I’ve experienced this twice before here in Chelsea. Once was a glorious period of a few months when Battersea Bridge was completely closed for repairs after a boat crashed into one of the arches at high tide. Every morning had this same quality – as if we were living in a cul-de-sac. The other time was during the ash cloud when all the Heathrow flights were cancelled, and the very early mornings – 5 or 6 o’clock – even though I’m not up then – weren’t tarnished by the subconsciously-heard roar of planes overhead.

Another random connection: A Jesuit friend of mine telling me recently that in his community they agreed to completely disconnect the WiFi for one day each month. You might say this isn’t too radical, and perhaps once a week would really hurt. But once a month is better than not at all. And they seem to have appreciated it. Rather than being a burden, it seems to have been a liberation – you simply can’t attend to the emails – they are not ‘there’; sure – they are somewhere, but not there, now, in your computer.

We need a completely car-less day in London once a year. Does anyone know about this? There must be some kind of movement dedicated to this – a campaigning group, or a philosophy/cult – that proposes closing every road within the M25, or at least within the North and South Circular, for 24 hours. To pedestrianise the whole city just for a day. Wouldn’t that be amazing? It could be national street party day, and it could be combined with a bunch of other days that already take place, that would benefit from the no-traffic day, like the Open Gardens day. Let me know any links you know to such a proposal (I just haven’t bothered to look myself yet); and if there isn’t such a proposal, I might start a petition or another Facebook event/group. Does Paris already have an empty street day or something?

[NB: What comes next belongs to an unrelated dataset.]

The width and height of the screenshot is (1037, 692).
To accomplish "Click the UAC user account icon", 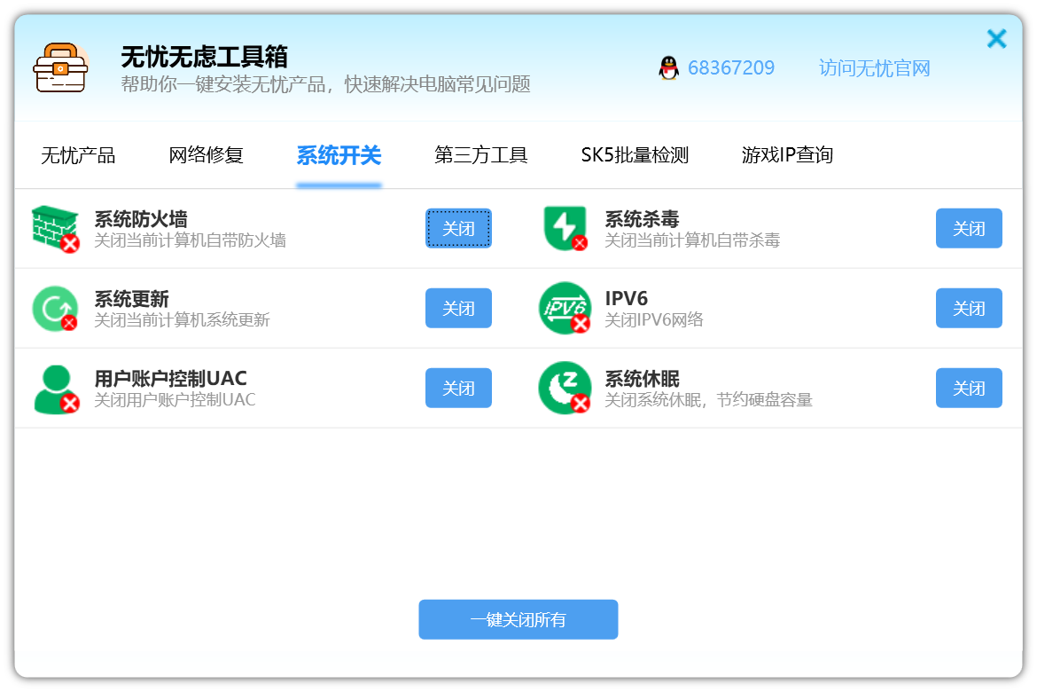I will click(x=55, y=389).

Later addition: Two wonderful comments that deserve copying into the main post here. One from David:

This is on a par with Down With Telly Zappers – never mind the elderly and the not so elderly but bed- or chair-bound for whom a  zapper is a god-send. Closing down transport in London may be a bonus for some, but it would be a day’s misery for people on minimum wage or paid by the day. And what about  tourists and all the people who depend on them for a living?

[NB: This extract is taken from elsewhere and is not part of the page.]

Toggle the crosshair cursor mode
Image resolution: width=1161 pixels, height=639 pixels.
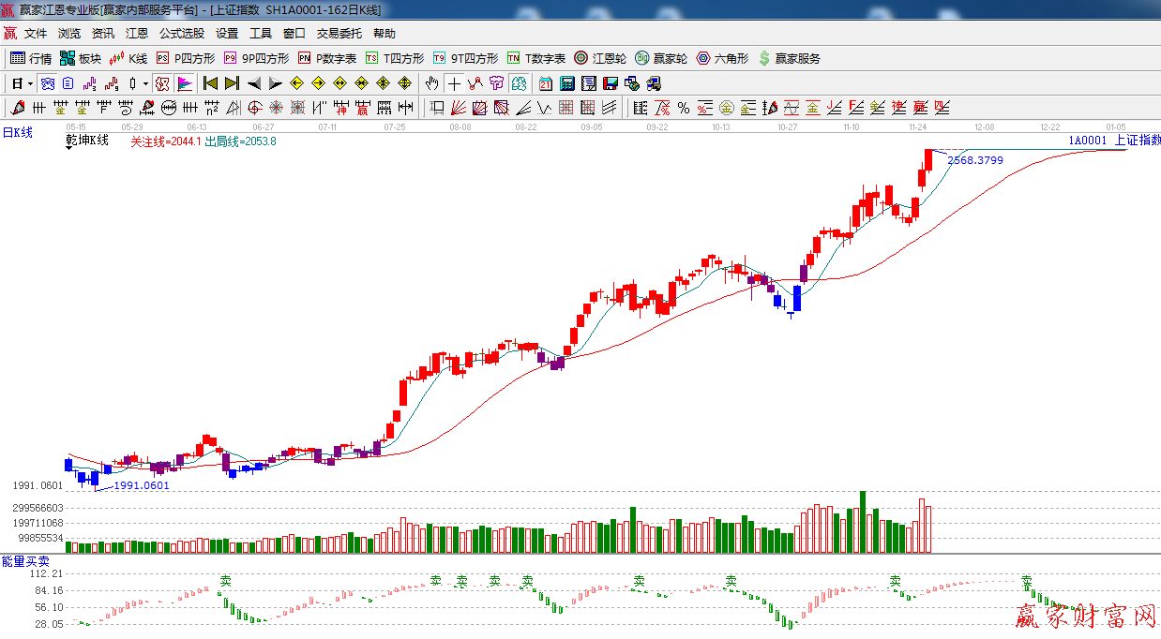[x=454, y=83]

The other from Ttony, whose astonishing memory for 1970s Punch articles, or his clever search techniques, unearthed this:

I don’t know whether there is a campaign today, but this is what Cliff Michelmore wrote in Punch somewhere around 1971-73.

“THAT did it. I know my dream holiday. Not for me the wine dark sea, burning sands and browning bodies, the counting of calories and minks. I shall dream.

By noon on Friday next, all vehicles (except bicycles) will be removed from the precincts of London and taken at least forty miles from Charing Cross and are not to return until noon the following Monday. All aircraft are forbidden to fly within sixty miles of the aforesaid Charing Cross and no chimney has permission to smoke within the same area. There shall be no television or radio transmissions nor shall there be any newspapers, magazines or other such matter published. No cinema shall show any film other than one having a U certificate. All employees of and owners of joints, strip, gambling, clip, bingo etc. to take the weekend off.

All public buildings, including Royal palaces, Government offices to be open to the public free of charge, and at all times throughout the weekend. It is the intention of my dream Government to allow families to see London as it should be, to take a long parting glance at it before the whole lot goes up in blocks, to walk the streets without fear of being knocked senseless by senseless drivers, and to breathe air without fear of being choked to death.

That is my dream holiday, with the family, just drifting around London. I have no great love of London, in truth I find it as comfortable and warming as a damp overcoat, but this weekend of standing and staring and drifting may just halt our idiot rush to nowhere.

And back to the dream for a moment. We have already booked Sir John Betjeman as our guide and companion for the weekend – so hands off!”